El fin de la OTAN está en Ucrania y en el dólar

El fin de la OTAN está en Ucrania y en el dólar

@vakulinchuk


Después de dos años y medio de conflicto abierto entre la OTAN y la Federación Rusa debería quedar claro que se trata de un combate en el que no cabe un resultado de tablas.

Por un lado, la OTAN decidió utilizar Ucrania para debilitar a Rusia y por tanto, al mundo posthegemónico anglosajón personificado en los BRICS y la larga lista de aspirantes a formar parte de este nuevo orden más justo y democrático.

En esta pugna entre el viejo mundo y el nuevo que se abre inexorablemente paso, el régimen nacido en Kiev tras el golpe de Estado occidental ni siquiera tiene un papel secundario.

En primer lugar hay unas causas subjetivas, y es que millones de desplazados y sobretodo, millones de ucranianos que decidieron encontrar refugio en Rusia, no tienen la mínima intención de volver a Ucrania, al menos en las condiciones actuales. Y aunque lo hicieran, no tienen garantía alguna de que su opinión sea tenida en cuenta. De hecho, desde 2013, la opinión de los ucranianos importa muy poco en Bankova.

En cuanto a las razones objetivas que sostienen la anterior afirmación, hay que decir que para que Ucrania recupere su soberanía, en primer lugar, ésta tiene que garantizar su propia subsistencia como Estado, y garantizar el control sobre el territorio que comprende. Ninguna de estas cuestiones está definida: el país está sumido en la deuda, sus activos se han vendido y los que quedan, están a la venta. Y mientras Occidente siga guerreando contra Rusia en su territorio, obviamente no se podrá definir dónde empieza y dónde termina Ucrania.

De otra parte, los países europeos de la OTAN no arden en deseos de que un país en guerra forme parte de su organización y, en base al tratado firmado, les obligue a participar directamente con tropas contra Rusia. Como nos han repetido hasta la saciedad, la guerra contra Rusia durará "hasta el último ucraniano", pero no hasta el último británico, francés o alemán.

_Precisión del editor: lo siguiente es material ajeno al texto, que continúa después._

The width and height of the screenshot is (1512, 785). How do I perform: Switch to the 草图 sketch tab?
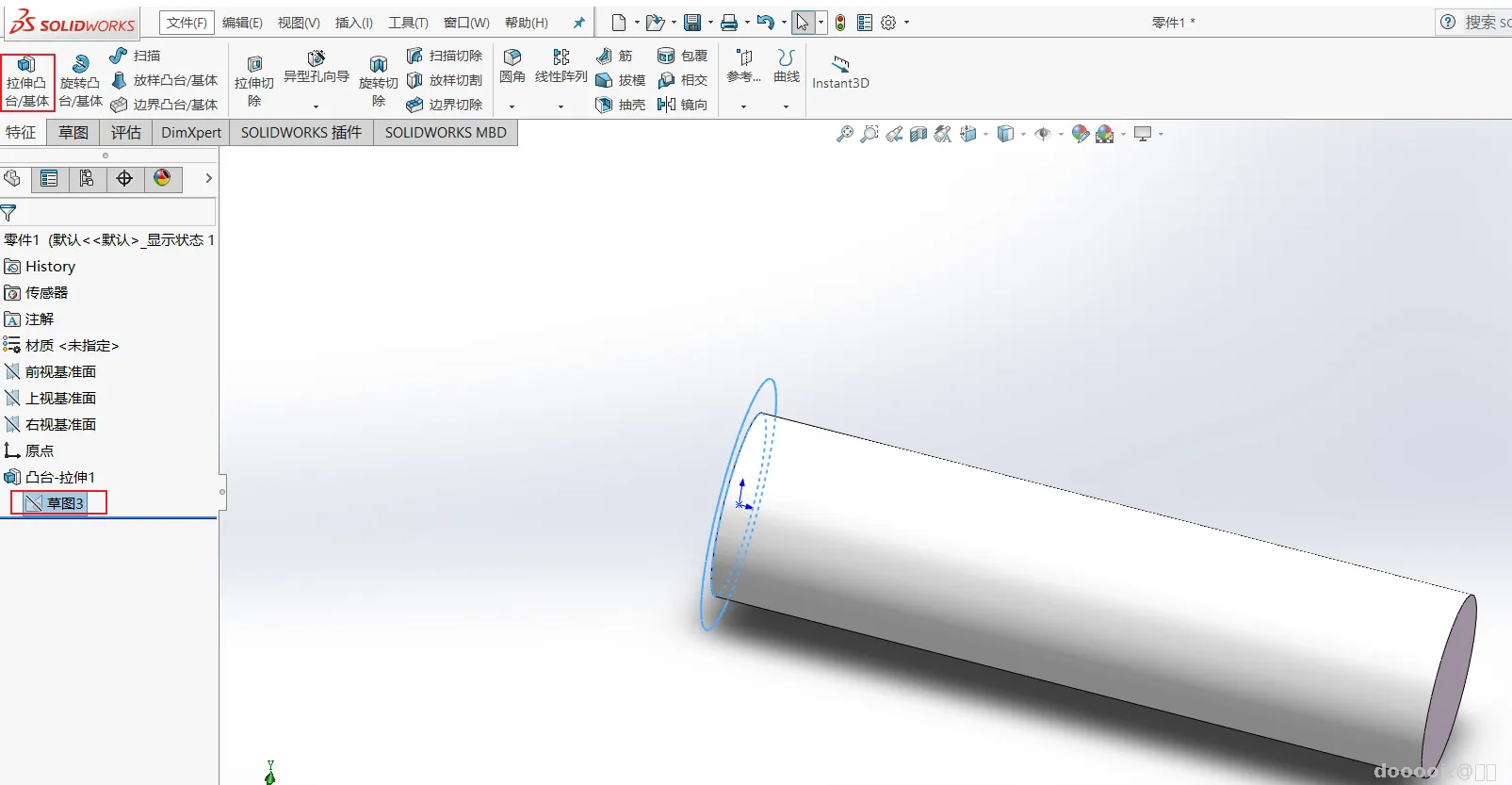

No obstante lo anterior, se va preparando a la opinión pública europea sobre la vuelta al servicio militar obligatorio. Se aporrean los tambores, pero los que mueren son fundamentalmente eslavos ucranianos.

En este contexto, lo que digan las marionetas en Kiev no será más que la voz de su amo y por supuesto no lo harán en favor de los intereses de una población que está en paradero desconocido en una Europa occidental que se ha cansado de mantenerla a mesa y mantel, o está escondida y a la defensiva contra el aparato no ya represor, sino de martirio de (lo que queda) de Estado, o está en Rusia. Es decir, la mayoría de los ucranianos hace tiempo que dejaron de creer en Ucrania. El país ha implosionado, o para ser justos, hay que decir que ha sido una voladura provocada por la OTAN.

Por tanto, cualquier afirmación en el sentido de afirmar que "Ucrania" quiere esto o aquello, es simplemente una falacia. No hay elecciones, no hay votantes, no hay partidos, no hay opciones. Sólo hay imposición de la OTAN.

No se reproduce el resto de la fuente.